How Digg Became Obsessed with Not Getting Gamed

by admin on October 12, 2008

You can’t really blame them.  The guys over at Digg were attacked hard in the past when it became apparent that their site sent a lot of traffic to pages that hit their homepage.  The thing is - they’ve turned an issue into an obsession.

Digg has people scared

Digg has people scared

Whenever they talk during Digg Town Hall Meetings or interviews where the question is brought up, they exude a passion about their desire to not get gamed.  They tell stories of what seems like entire little countries logging on to spam their site with Diggs to worthless blogs.  They talk about measures and counter-measures to detect gaming that are too secretive to discuss openly.  They don’t want to get gamed.  They don’t want to get gamed.  They don’t want to get gamed.

Guys, we get the point.

The problem is this.  You’re Digg.  You’re going to get gamed.  Making it harder to get gamed isn’t the solution, it’s becoming part of the problem.  You see, unless you hire editors (and we assume that it would take dozens of editors on 24 hours a day to go through all of the stories) and foil your intentions of being socially driven, you’re going to get gamed.  It happens.  They key is in encouraging a community of users who work with established groundrules and police themselves.

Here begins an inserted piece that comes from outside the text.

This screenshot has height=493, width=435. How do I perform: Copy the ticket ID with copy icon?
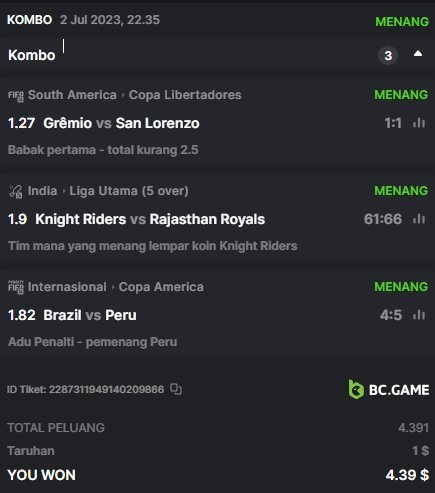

It works elsewhere.  Reddit might get spammed, but they are quick to down-mod any spam that hits the front page.  Newsvine is tremendously quick to respond to spam or attempts at gaming.  Mixx and Propeller have their own issues, but nowhere near what you have at Digg.

Before anyone jumps in and says “But Digg is bigger”, remember that Digg IS bigger.  They have the resources to make this happen, to adjust the site in a way that is more community driven and harder to game.  The ways they are using now to stop gaming are futile.  Banning people who can easily switch IPs and hop back on only encourages them to find new ways to game the system.

Build your community.  Stop with the stupid tactics.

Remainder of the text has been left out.